[The input — start]
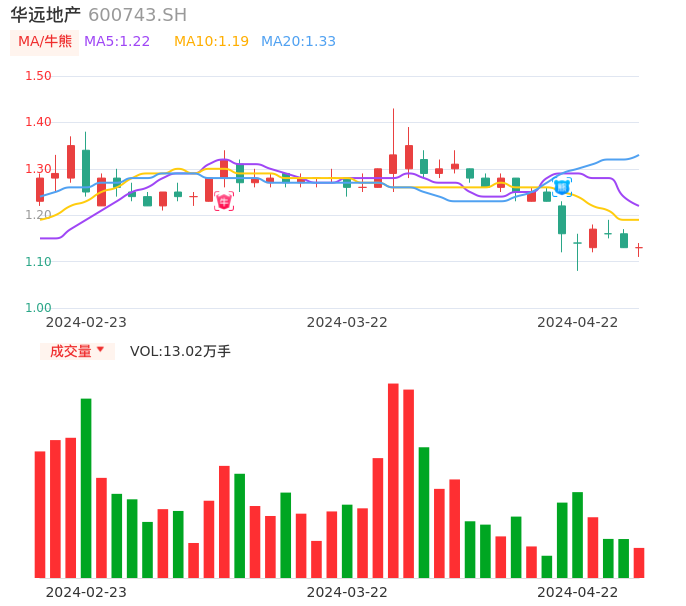Click the stock code 600743.SH
This screenshot has width=686, height=606.
click(x=137, y=15)
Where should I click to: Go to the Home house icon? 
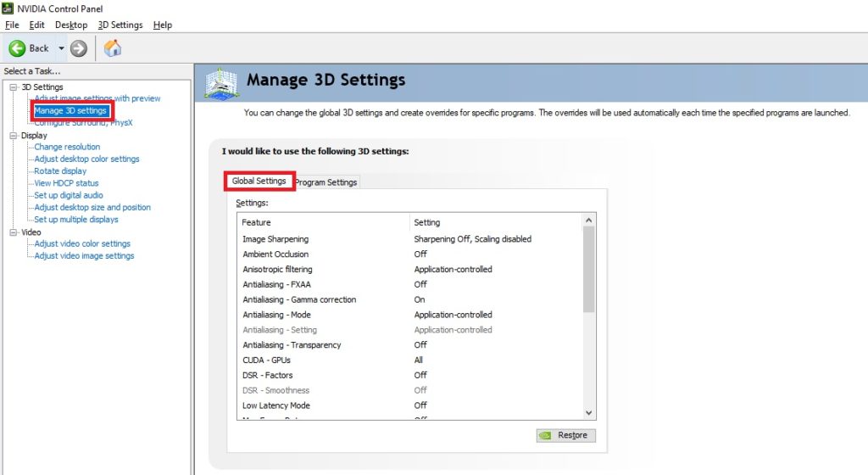[113, 48]
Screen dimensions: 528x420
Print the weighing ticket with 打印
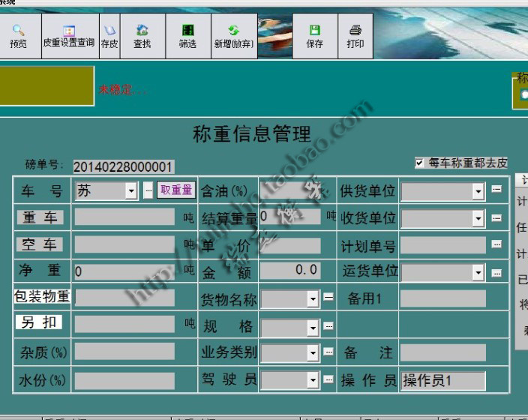pyautogui.click(x=356, y=36)
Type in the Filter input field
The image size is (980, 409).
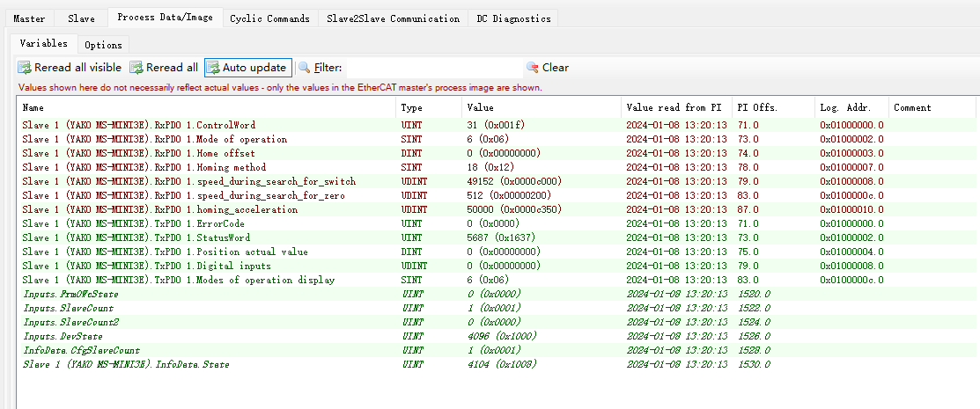(x=431, y=68)
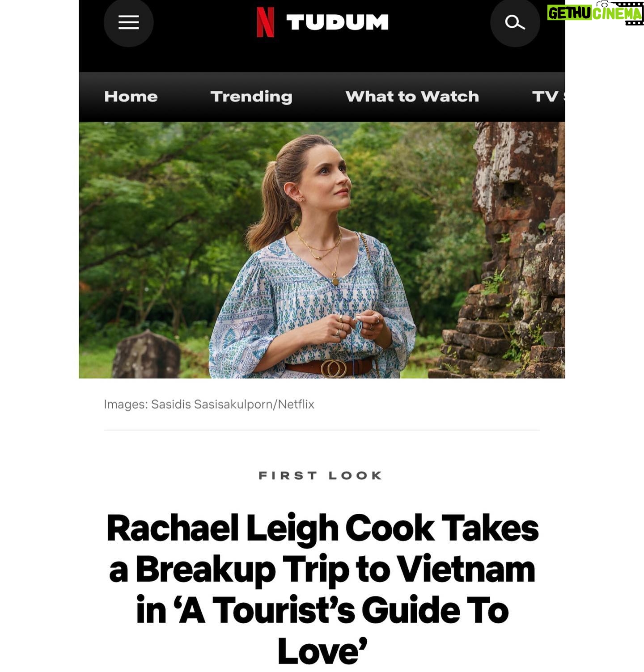Click the 'Breakup Trip to Vietnam' headline line
644x672 pixels.
point(322,569)
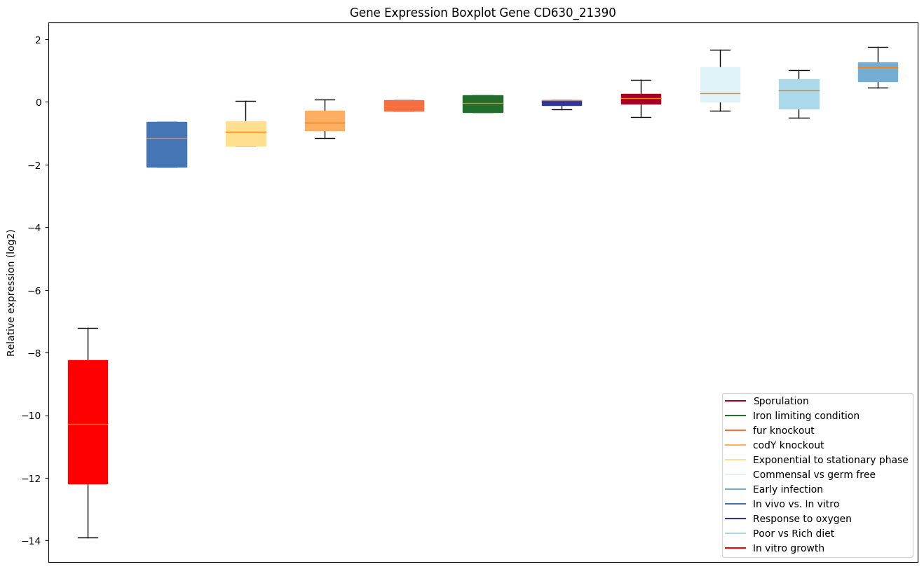Viewport: 924px width, 569px height.
Task: Click the −14 tick label on y-axis
Action: point(31,541)
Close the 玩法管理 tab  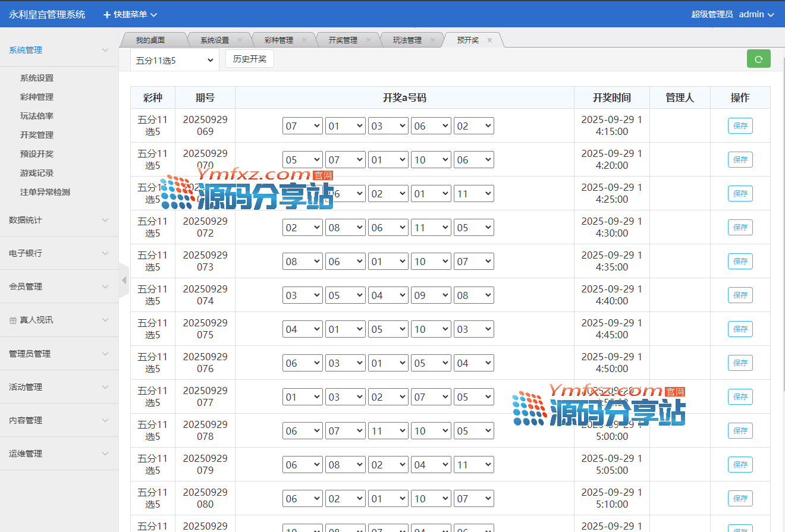click(x=432, y=40)
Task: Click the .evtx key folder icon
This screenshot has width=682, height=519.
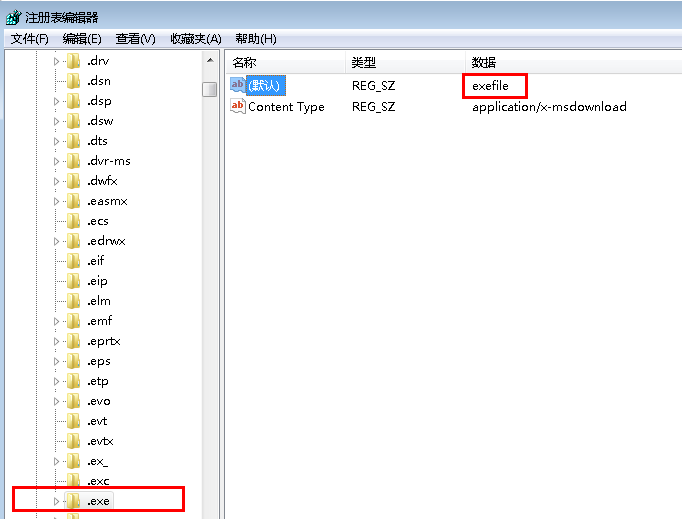Action: (x=74, y=441)
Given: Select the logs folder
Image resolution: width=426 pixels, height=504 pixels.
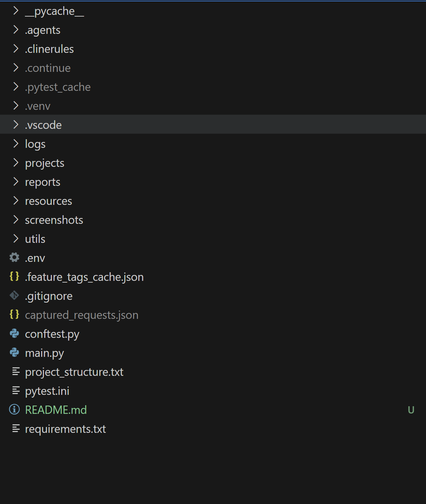Looking at the screenshot, I should pos(35,144).
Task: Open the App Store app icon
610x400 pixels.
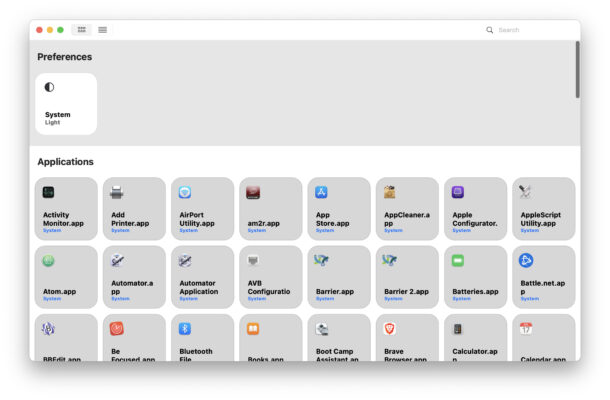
[The input — finish]
▶ **What to work on**
Set down, exactly as written, each line from the one that contains "Image resolution: width=426" to the last line of the records, but none of the pictures.

▶ **Written response**
Image resolution: width=426 pixels, height=504 pixels.
Looking at the screenshot, I should pos(35,144).
Task: Open the App Store app icon
610x400 pixels.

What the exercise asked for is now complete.